# Task prompt
Reproduce the opening lines of the records exactly, please, stopping after the line that contains "Toggle the Понедельник working day switch".

------ Data extract ------

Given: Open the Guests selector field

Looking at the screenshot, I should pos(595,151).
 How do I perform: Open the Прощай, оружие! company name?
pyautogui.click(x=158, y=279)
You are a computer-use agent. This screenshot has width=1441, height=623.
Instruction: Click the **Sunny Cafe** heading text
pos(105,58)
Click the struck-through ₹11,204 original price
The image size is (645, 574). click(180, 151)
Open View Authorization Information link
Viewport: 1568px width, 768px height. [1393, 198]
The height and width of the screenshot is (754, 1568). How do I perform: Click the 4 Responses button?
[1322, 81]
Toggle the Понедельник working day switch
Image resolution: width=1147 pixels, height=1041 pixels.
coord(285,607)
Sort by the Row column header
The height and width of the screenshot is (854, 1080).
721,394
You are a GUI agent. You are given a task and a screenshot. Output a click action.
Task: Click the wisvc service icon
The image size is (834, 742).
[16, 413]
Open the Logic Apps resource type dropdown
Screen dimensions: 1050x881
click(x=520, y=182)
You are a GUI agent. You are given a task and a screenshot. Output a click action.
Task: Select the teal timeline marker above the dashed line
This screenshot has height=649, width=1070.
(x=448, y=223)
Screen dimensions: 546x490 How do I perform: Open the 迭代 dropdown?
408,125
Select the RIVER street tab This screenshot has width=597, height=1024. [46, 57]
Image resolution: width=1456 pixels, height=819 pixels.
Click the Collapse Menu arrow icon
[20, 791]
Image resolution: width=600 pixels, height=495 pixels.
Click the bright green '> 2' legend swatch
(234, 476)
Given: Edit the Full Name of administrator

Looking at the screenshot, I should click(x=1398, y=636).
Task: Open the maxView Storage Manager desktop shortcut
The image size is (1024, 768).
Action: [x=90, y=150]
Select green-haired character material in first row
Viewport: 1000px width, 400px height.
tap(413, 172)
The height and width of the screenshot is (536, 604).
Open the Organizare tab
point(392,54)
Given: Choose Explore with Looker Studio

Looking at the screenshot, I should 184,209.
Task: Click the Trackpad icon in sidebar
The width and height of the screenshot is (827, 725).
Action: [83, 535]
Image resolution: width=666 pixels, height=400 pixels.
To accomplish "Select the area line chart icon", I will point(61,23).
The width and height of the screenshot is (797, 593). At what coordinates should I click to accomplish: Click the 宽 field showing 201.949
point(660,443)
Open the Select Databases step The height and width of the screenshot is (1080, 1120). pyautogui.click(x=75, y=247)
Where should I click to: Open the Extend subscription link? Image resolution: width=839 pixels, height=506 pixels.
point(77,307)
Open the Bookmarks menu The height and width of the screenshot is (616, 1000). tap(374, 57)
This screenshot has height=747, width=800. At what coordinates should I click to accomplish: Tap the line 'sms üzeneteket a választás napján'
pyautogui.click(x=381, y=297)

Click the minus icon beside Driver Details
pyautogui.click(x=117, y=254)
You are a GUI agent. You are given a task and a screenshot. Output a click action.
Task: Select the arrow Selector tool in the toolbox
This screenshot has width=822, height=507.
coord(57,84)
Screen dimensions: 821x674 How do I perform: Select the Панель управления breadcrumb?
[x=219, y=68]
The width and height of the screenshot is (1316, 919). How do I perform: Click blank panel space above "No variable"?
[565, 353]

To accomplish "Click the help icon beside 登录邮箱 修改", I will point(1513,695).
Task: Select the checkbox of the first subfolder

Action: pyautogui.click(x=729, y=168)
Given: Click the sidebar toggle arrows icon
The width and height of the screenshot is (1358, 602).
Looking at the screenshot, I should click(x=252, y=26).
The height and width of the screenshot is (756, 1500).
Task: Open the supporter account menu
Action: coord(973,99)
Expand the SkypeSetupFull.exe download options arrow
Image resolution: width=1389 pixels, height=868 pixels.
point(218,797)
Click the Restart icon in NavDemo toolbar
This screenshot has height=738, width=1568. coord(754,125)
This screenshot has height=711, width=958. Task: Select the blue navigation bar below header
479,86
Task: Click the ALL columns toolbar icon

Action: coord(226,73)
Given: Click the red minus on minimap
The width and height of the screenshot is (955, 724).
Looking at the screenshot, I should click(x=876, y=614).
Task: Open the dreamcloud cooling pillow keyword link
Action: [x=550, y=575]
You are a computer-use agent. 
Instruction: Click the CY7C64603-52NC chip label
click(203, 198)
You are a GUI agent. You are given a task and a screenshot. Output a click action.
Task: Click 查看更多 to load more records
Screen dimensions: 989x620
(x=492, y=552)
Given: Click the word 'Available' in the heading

------

# Result for this exercise
Given: Open the Guests selector field

Looking at the screenshot, I should pos(595,151).
 How do I perform: Open the Прощай, оружие! company name?
pyautogui.click(x=158, y=279)
You are a computer-use agent. This screenshot has width=1441, height=623.
Instruction: Click the **Sunny Cafe** heading text
pos(105,58)
Click the struck-through ₹11,204 original price
The image size is (645, 574). click(180, 151)
Open View Authorization Information link
Viewport: 1568px width, 768px height. [1393, 198]
The height and width of the screenshot is (754, 1568). How do I perform: Click the 4 Responses button?
[1322, 81]
Toggle the Понедельник working day switch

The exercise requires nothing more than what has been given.